Professional Pharmaceutical Representative Compensation
Unless you really understand and appreciate the mindset difference between that of the professional representative compared with that of the traditional pharmaceutical sales representative, this compensation discussion will not make sense to you. As GlaxoSmithKline recently discovered, a change in sales compensation structure, especially incentive compensation, away from traditional sales and prescription volume model will take an organizational and perhaps even industry realignment of pharmaceutical sales compensation philosophy. Most pharmaceutical companies, their commercial management teams, and many representatives are not ready for this.
In fact, I predict that sales organizations will be most resistant to this change as most pharmaceutical sales representatives and managers are too grounded in the traditional sales mentality. Many sales people are just going to see this as a take-away and will want nothing to do with the job. It will also be hard for managers to get their arms around how to manage sales (“drive sales”) and evaluate performance without sales quotas and other activity based numbers. They will complain about the inability to fairly and consistently assess performance if they don’t have hard numbers. They ignore the fact that today’s prescription data and sales volumes are not accurate and are filled with national, regional, district, and territory caveats. They also like to think that today’s sales goals and territory alignments are fairly distributed and accurately reflect potential. And when was the last time we correlated the number of territory activities to sales results?
In the end, none of this matters because incentive compensation is not a performance driver for professional representatives the way it is for traditional sales representatives. Incentive pay is not a scorecard like it is for traditional sales reps. In fact if the lack of incentive pay is the reason for a representative to quit, you really didn’t lose a professional representative, you lost a sales representative and this is fine because they wouldn’t be happy or satisfied trying to make it work. This is the hardest concept to get comfortable with if you have a traditional sales and sales incentive mentality.
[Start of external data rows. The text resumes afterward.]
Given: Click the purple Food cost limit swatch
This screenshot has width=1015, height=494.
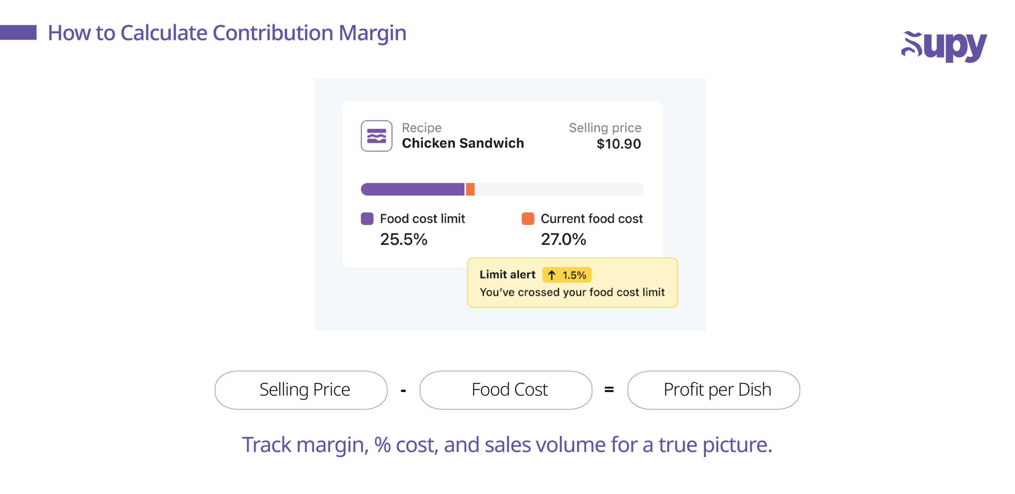Looking at the screenshot, I should coord(367,219).
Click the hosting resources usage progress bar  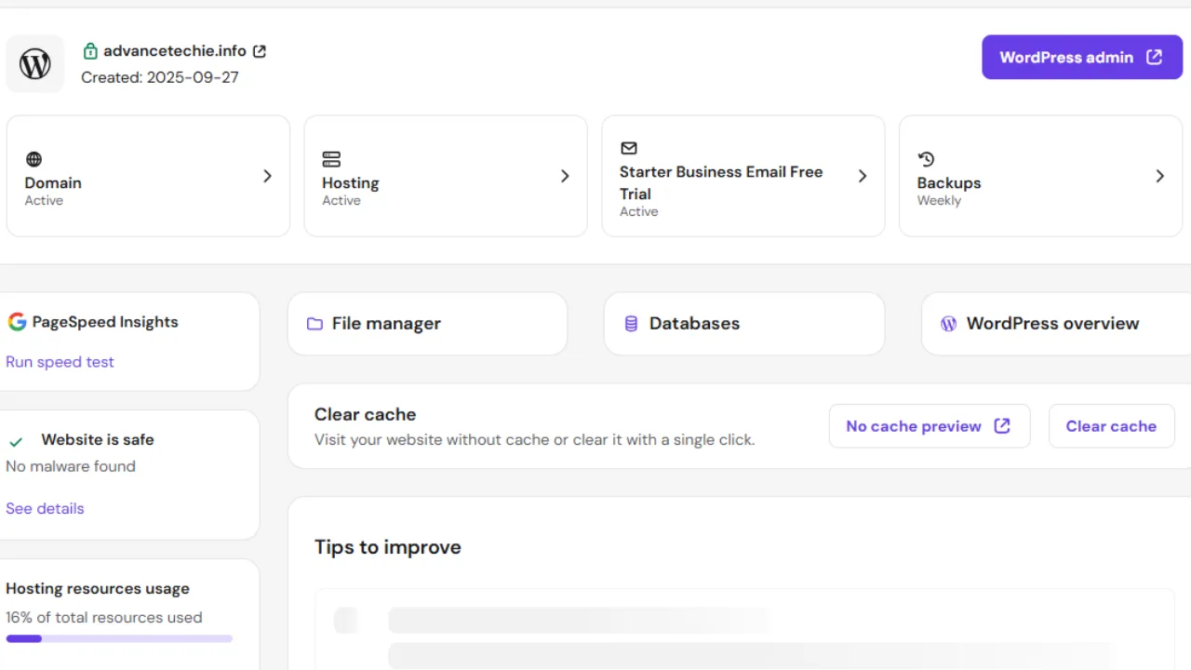pyautogui.click(x=119, y=638)
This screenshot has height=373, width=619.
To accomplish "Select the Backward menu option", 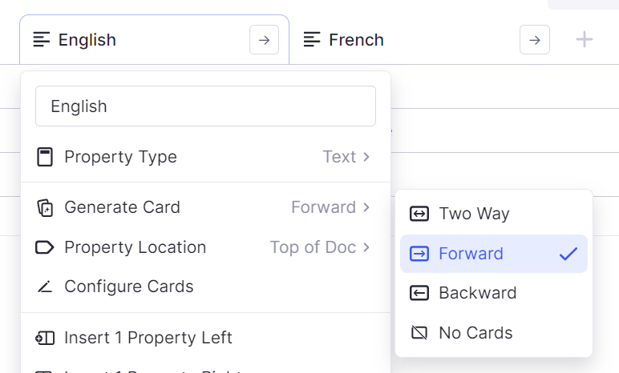I will [x=494, y=293].
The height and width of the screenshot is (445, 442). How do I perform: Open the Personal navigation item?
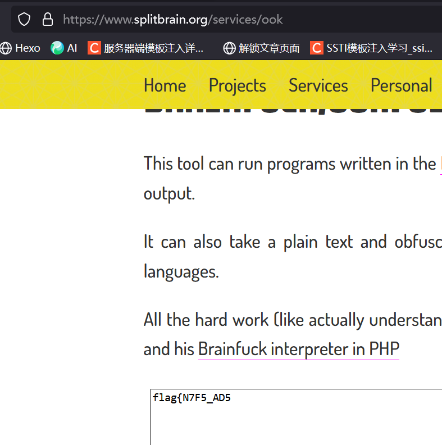tap(401, 85)
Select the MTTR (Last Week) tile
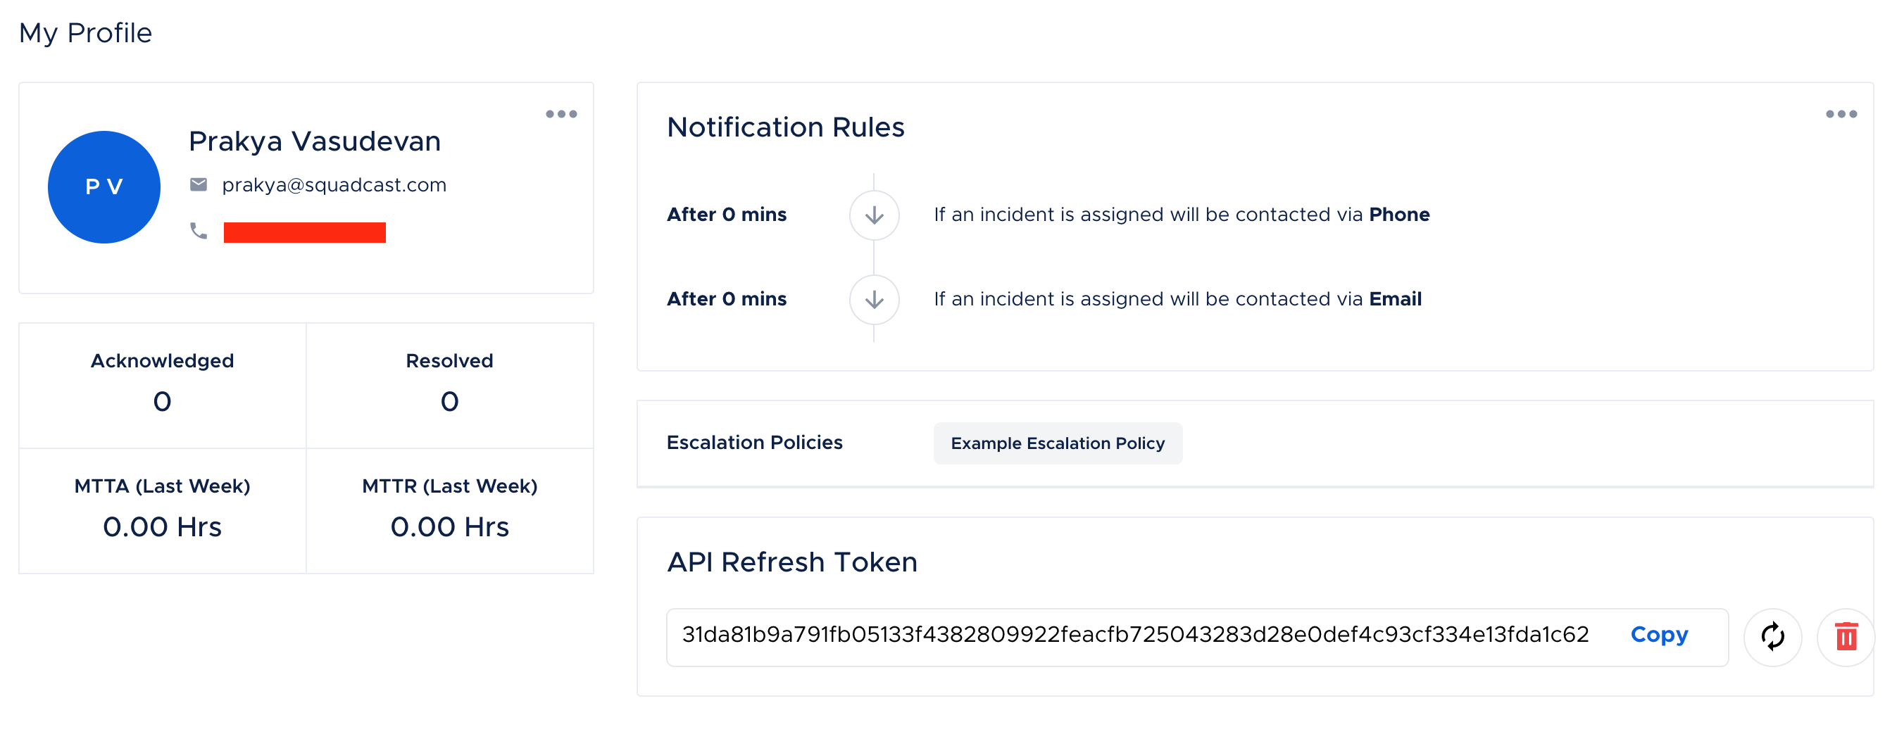This screenshot has height=746, width=1904. [x=449, y=510]
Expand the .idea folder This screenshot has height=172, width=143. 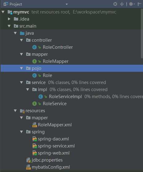(x=9, y=19)
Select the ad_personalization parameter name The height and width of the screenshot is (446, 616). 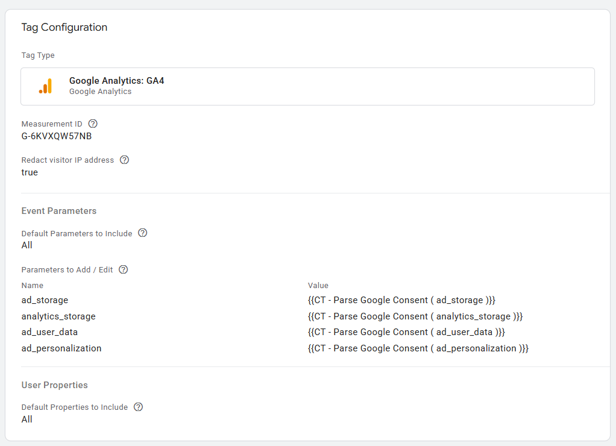pos(61,348)
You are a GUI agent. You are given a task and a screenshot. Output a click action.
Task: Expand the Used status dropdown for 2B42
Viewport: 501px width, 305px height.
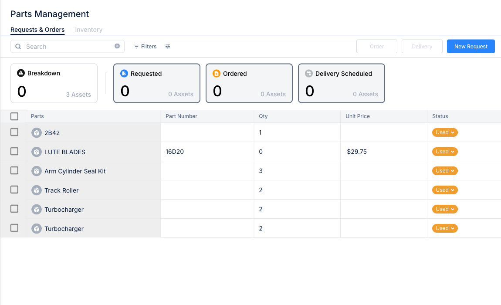pyautogui.click(x=445, y=132)
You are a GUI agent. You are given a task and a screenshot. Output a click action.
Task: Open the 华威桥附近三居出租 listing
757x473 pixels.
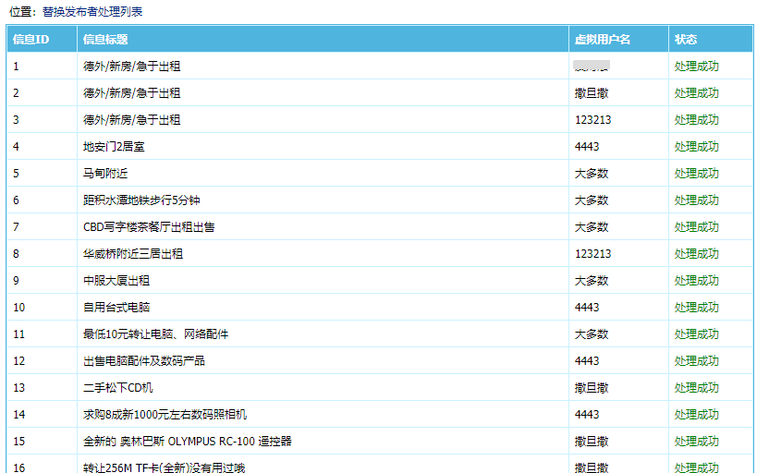pyautogui.click(x=133, y=254)
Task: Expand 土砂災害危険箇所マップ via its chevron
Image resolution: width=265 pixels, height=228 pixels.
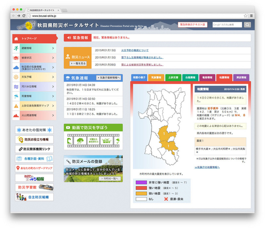Action: (x=53, y=106)
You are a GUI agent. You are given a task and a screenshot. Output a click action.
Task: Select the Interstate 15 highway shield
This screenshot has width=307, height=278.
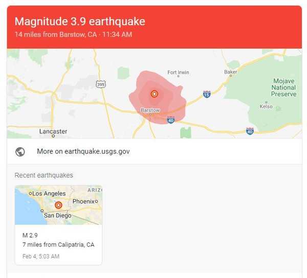[x=207, y=94]
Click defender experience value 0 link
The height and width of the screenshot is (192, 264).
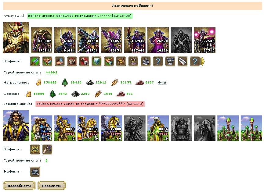tap(46, 161)
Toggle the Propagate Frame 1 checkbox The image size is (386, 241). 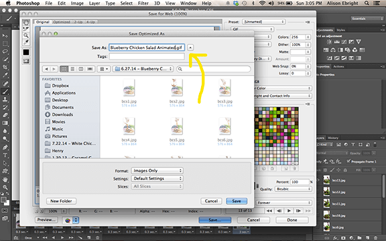pos(348,161)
Professional representatives want to be paid for their expertise, their stature in their medical community, and recognized for their personal performance excellence. They prove their expertise and the effectiveness of that expertise by the business health of their territory in terms of how their products are perceived, formulary and reimbursement status, their access to key decision makers, and the professional respect those decision makers have of them personally. They appreciate that actual sales of their product depends on a number of factors, some they can influence while for others it would be inappropriate to influence (e.g., encouraging the use of their product for patients who are not good candidates or where there is a better product available). Sales and prescriptions are merely surrogate markers for a lot of things going on, not just their performance.
So how do you compensate the professional representative? You pay them relatively high base salaries (compared to traditional sales representatives) consistent with their expertise and ability to create or maintain a healthy market environment for your products. How many people can you hire with that level of expertise and ability to keep a territory healthy? If you think you can find a lot of these people, you don’t have much for expectations and you are probably not looking beyond physician prescribing. Are the people you are talking about able to hold their own in a scientific discussion with the Medical Director of an insurance company or pharmacy benefits manager that is considering how your product should be used in their patient population? Can your representative cite the scientific literature to support their claims and recommendations for appropriate use? Is your professional representative so knowledgeable and good at their job that the insurance company Medical Director wants to hire them?
As for incentive pay, you might as well save it or better yet, invest it in your professional representative’s development. You’d be better off spending the $20,000 per year on training, development, or sending them to more scientific meetings not to stand in an exhibit but to go to sessions and interact with their professional and academic colleagues. If you still feel compelled to provide incentive pay, test them regularly on their expertise and give cash awards for testing performance.
You have to remember, professional representatives don’t do things because there is an additional pay opportunity associated with it. They inherently want to do it because they see it as their responsibility. Their job is a big part of who they are and they take pride in themselves and the work they do. They view their compensation as a reflection of the level of expertise they have and the value they bring to the company when they apply that expertise. They get more job satisfaction out of applying their expertise than any incentive pay could possibly achieve. In fact, they’d rather have a pay raise as recognition of their advanced expertise than an incentive to drive sales.
The industry’s strong sales mentality will make it difficult to embrace the professional representative concept and even more challenging to formulate sales compensation plans that are not tied to sales and prescription volume. You have to start someplace so perhaps this at least has got you thinking about it philosophically.